Can an actor make a life in “crime”? Like a James Gandolfini, can he or she overcome genre type-casting and launch an international career? Let’s take a closer look at the intriguing array of actors, many of them Germans with an immigrant background, in the latest GOETHE FILMS program this October, which features three gangster films: Dealer by Thomas Arslan, Chiko by Özgur Yildirim, and Stronger Than Blood by Oliver Kienle.
In Dealer, the main character Can unsuccessfully tries to escape his life as a drug dealer in the German capital. Actor Tamer Yiğit was born and raised in Berlin, his parents emigrated from Turkey.

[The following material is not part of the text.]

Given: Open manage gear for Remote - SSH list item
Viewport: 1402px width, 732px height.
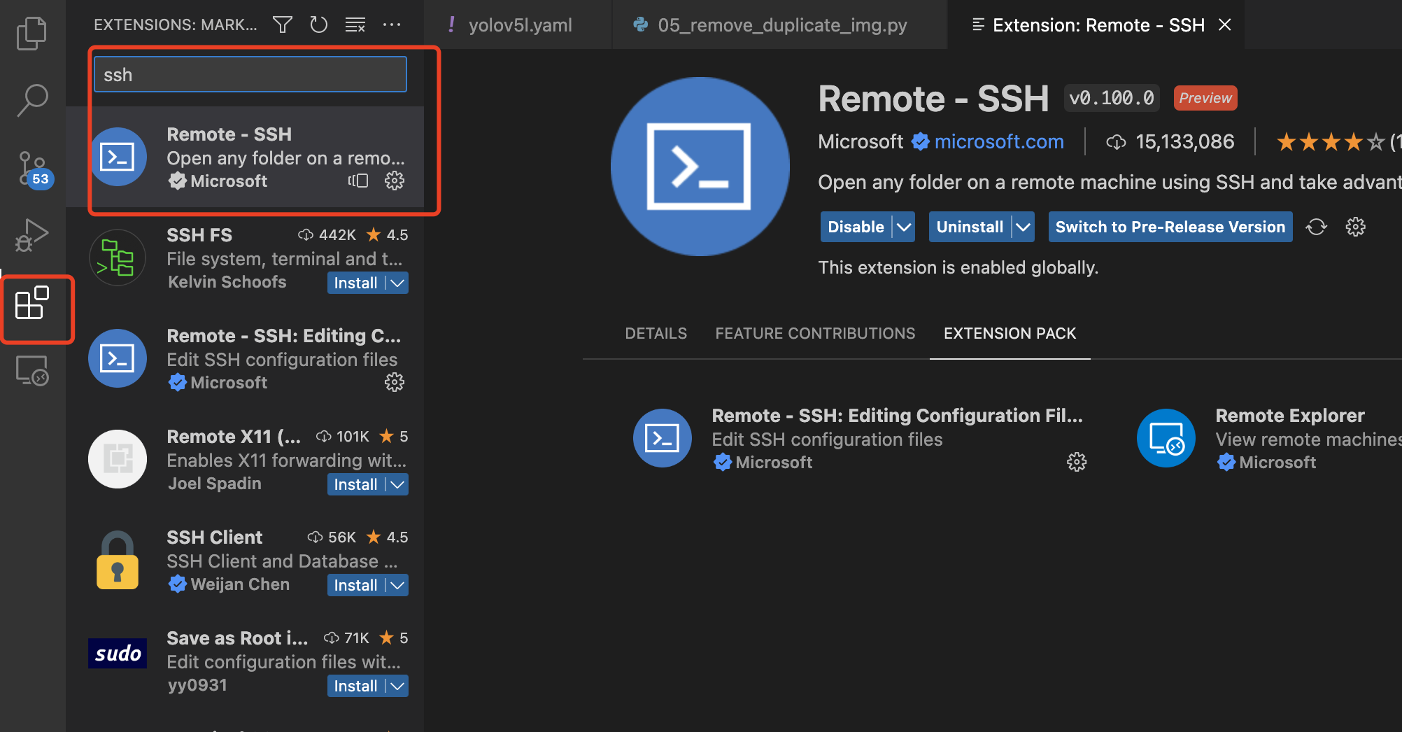Looking at the screenshot, I should click(395, 181).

Yiğit started his “gangster” career with Dealer in 1999 and mostly stayed true to the genre he works in so well, being a familiar face in many German crime TV series since. But he balances that career focus with his own side projects. His directorial endeavour Karaman was invited to the Perspektive Deutsches Kino at the Berlinale 2012. An international audience will remember him from Anton Corbijn’s 2014 le Carré adaptation A Most Wanted Man, where he played boxer Melik Oktay.

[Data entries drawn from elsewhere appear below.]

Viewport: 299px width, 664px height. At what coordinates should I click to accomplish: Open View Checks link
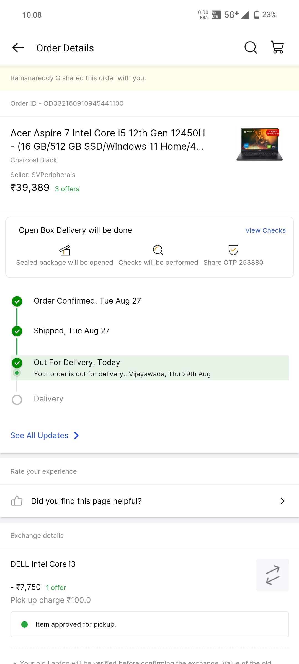(x=265, y=230)
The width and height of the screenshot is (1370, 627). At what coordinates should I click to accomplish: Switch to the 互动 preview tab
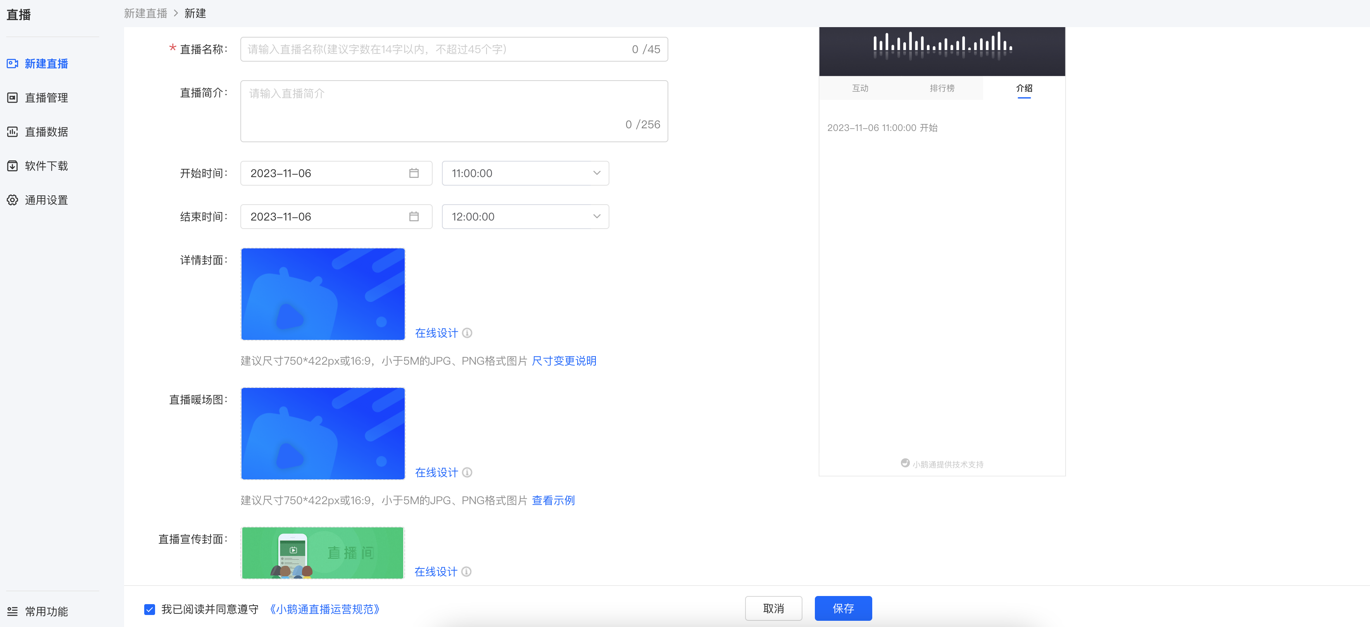(x=859, y=88)
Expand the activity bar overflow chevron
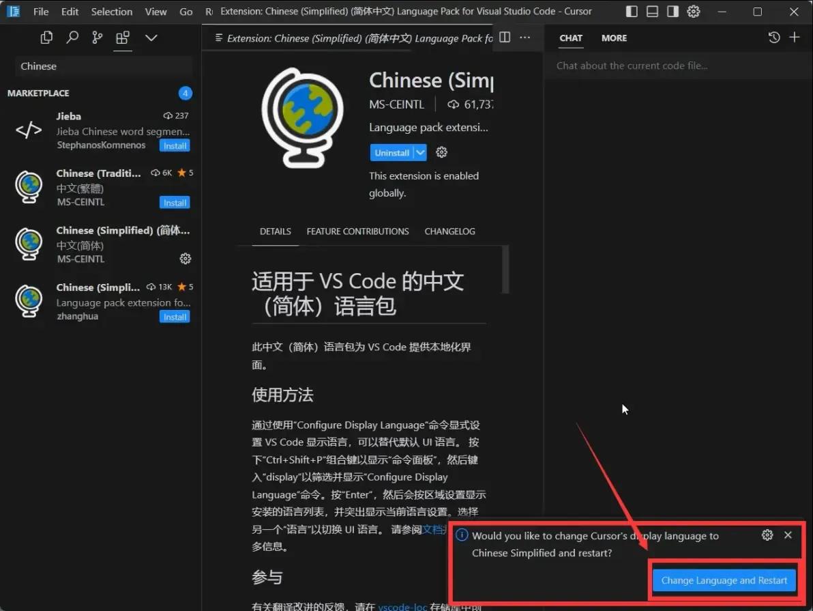Image resolution: width=813 pixels, height=611 pixels. tap(151, 38)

Idil Üner’s career —here playing Can’s lover trying to convince him to give up his career as a small time-dealer— continued successfully but also decidedly more mainstream after Dealer. After becoming more widely known to a larger audience in Fatih Akin's In July, she showed off her singing skills in Akin's Head-On, maginificently heading Selim Sesler's Orchestra against the backdrop of the Bosporus. Üner is now playing the self-assured wife of a Turkish police inspector in a German TV series set in Istanbul.
Birol Ünel’s career is intense and tragic. Born in Turkey, his parents moved the family to Germany when he was a child, and he became a well-known stage actor, playing Siegfried in uber-director Frank Castorf's Nibelungs at Volksbühne Theatre in Berlin in 1994. After Dealer, his on-screen career blossomed as he was cast in one of the most expensive European productions to date —Enemy at the Gates— as well as Fatih Akin’s masterpiece Head-On and later Soul Kitchen. Unfortunately, his fictional characters seem to mimic real life: His unforgettable performance as a manic alcoholic in Head-On became a sad deja-vu when the German yellow press published photos of him living homeless and drunk in the streets of Berlin. He hasn’t worked as an actor in years.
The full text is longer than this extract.